The section ‘Ancient Backgrounds and Responses’ provides photographs and descriptions of five well-chosen vases; extracts from Odyssey 1, 3, 11 and 24; an excessively brief account of Stesichorus’s Oresteia, not mentioning Iphigeneia or the Nurse; and extracts from Pindar’s Pythian 11 and the Electra s of Euripides and Sophocles. The translations are by Taplin. Space could have been saved by omitting the Electra extracts since anyone wanting to make a comparison will have to read the plays in full.

The ‘Criticism’ section consists of material by Hegel, Nietzsche (notes on lectures on Cho., newly translated by Billings but quite scrappy), Thomson, Dodds, Goldhill, Lebeck, Zeitlin, Vidal-Naquet, Herington, Sommerstein, Macleod, Winnington-Ingram, Rosenmeyer, and Taplin/Wilson. This provides a taster for a wide range of critical viewpoints, though some of the material will be heavy going for beginners – or at least for such as need to be told by the editors the meaning of ‘virago’ and ‘coup de grâce’. Almost all the pieces, however, are extracts (themselves often abbreviated) from longer works and this gives the whole section a rather Reader’s Digest air.

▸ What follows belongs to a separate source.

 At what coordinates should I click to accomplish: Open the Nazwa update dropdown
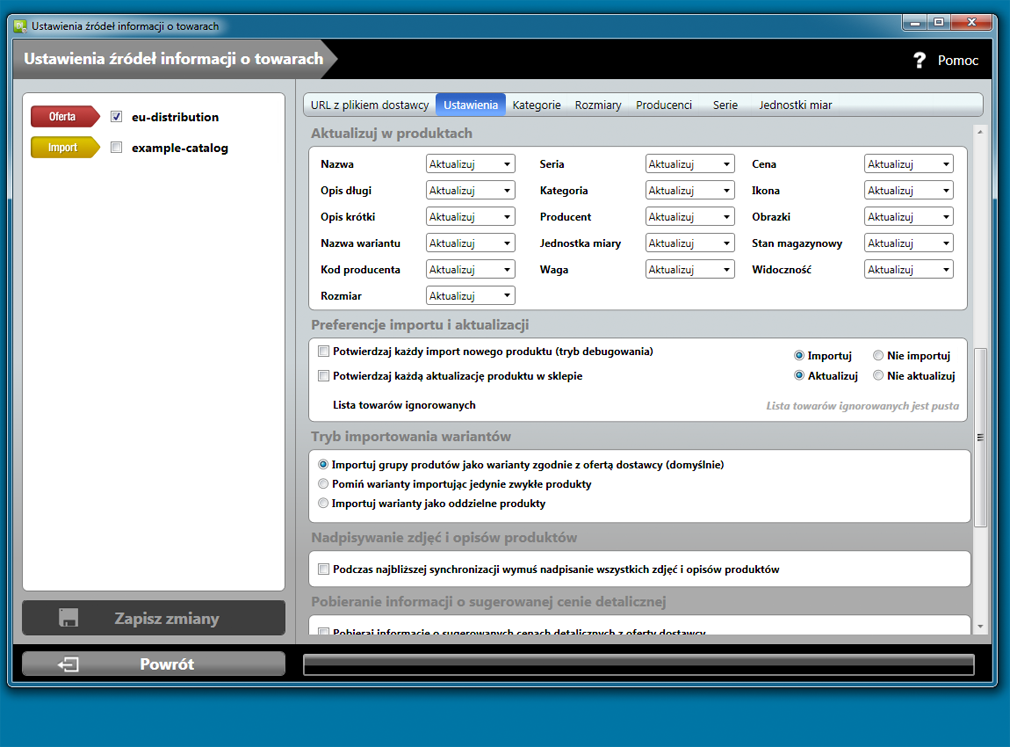[x=470, y=164]

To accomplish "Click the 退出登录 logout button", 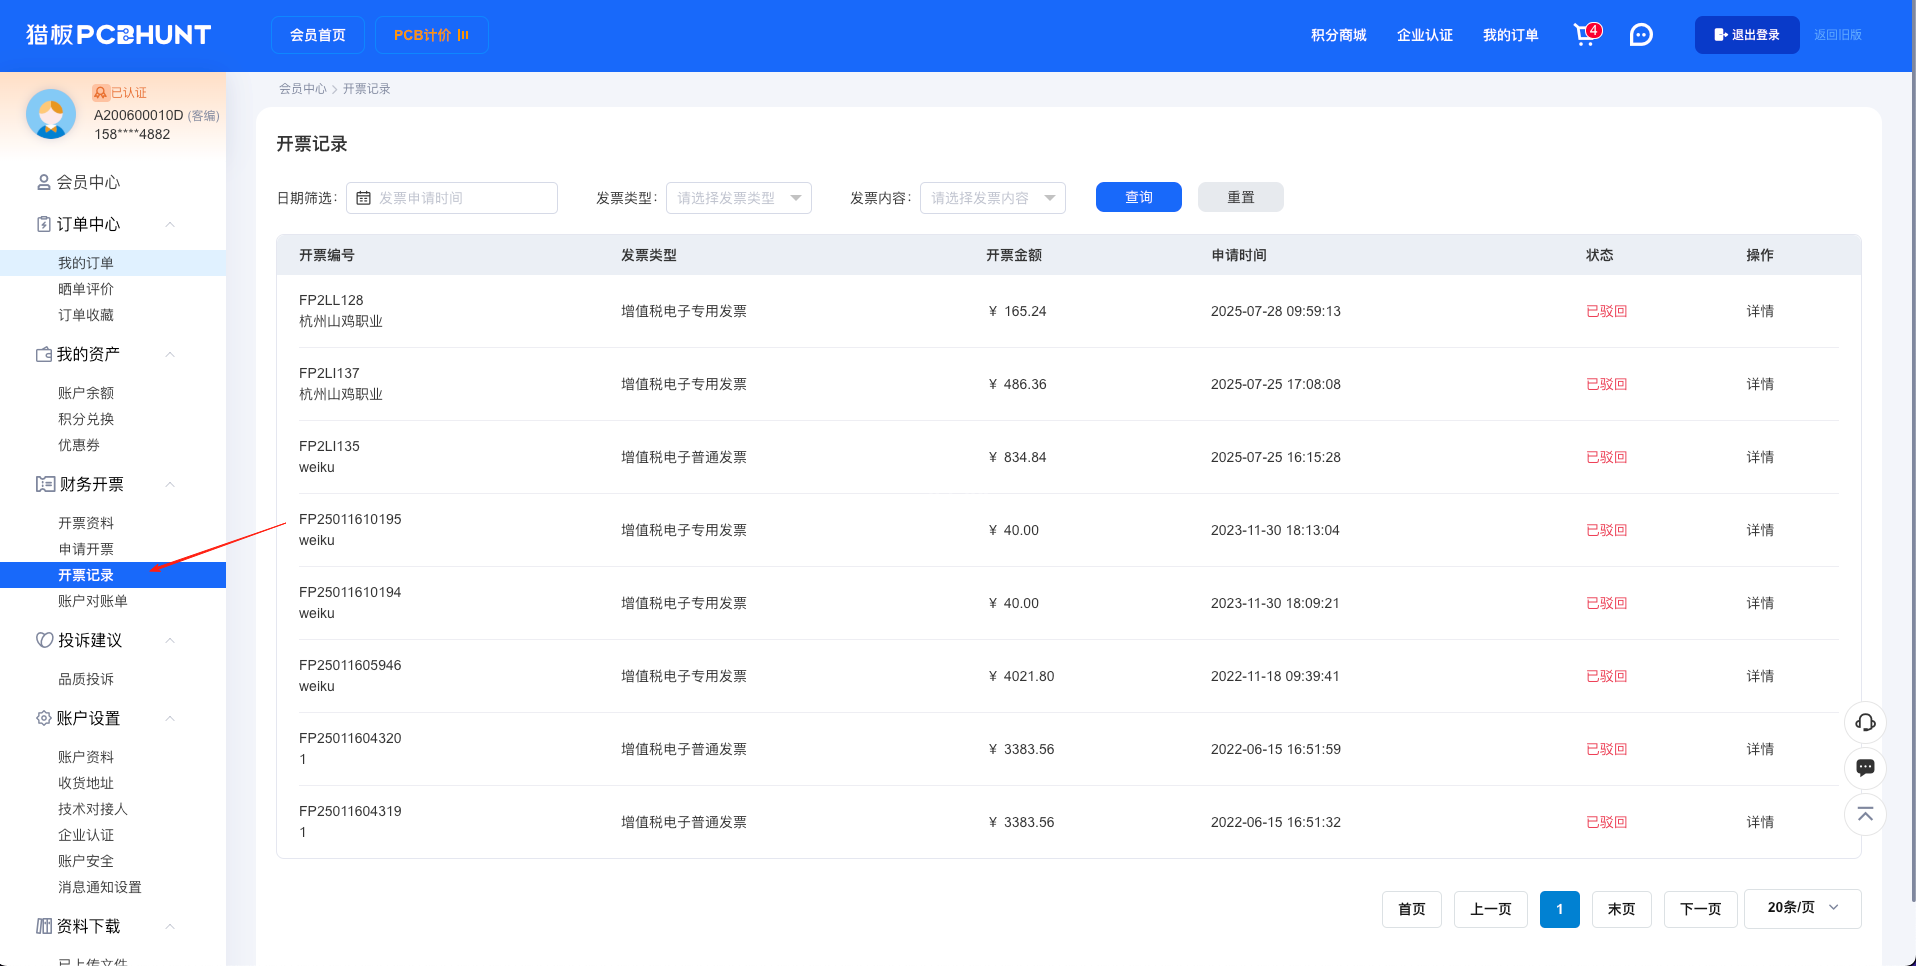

It will be helpful if it whets students’ appetites to read further, less helpful if they see it as an excuse to avoid doing so.

The ‘Selected Bibliography’ is generally well chosen and includes some quite advanced material (though all in English). A. J. Podlecki’s Aris & Phillips Eum. (Warminster, 1989) might have been mentioned and it seems odd to cite Loeb editions of other authors and not that of Aeschylus. C. W. Marshall’s Bloomsbury Companion to Cho. (London and New York, 2017) and my Aris & Phillips edition of the same play (Liverpool, 2018) evidently came out too late to be included.

This book will be deservedly popular for its convenience and will contribute usefully to the task of making the work of Aeschylus more widely accessible. I had expected, however, to recommend it wholeheartedly and am disappointed that I can do so only with reservations. I hope Taplin and Billings will produce a companion volume on the other three authentic plays – but without cuts, please!

Notes

1. I quote M. Ewans, Aischylos: the Oresteia (London, 1995), 169 n. 15; but it is almost certain that the lock for Inachus has been dedicated offstage.

2. Another new translation, by David Mulroy for the University of Wisconsin Press (Madison, 2018), is also in verse but more strongly and traditionally metrical. I find the effect pleasing in some places but in others incongruously Victorian.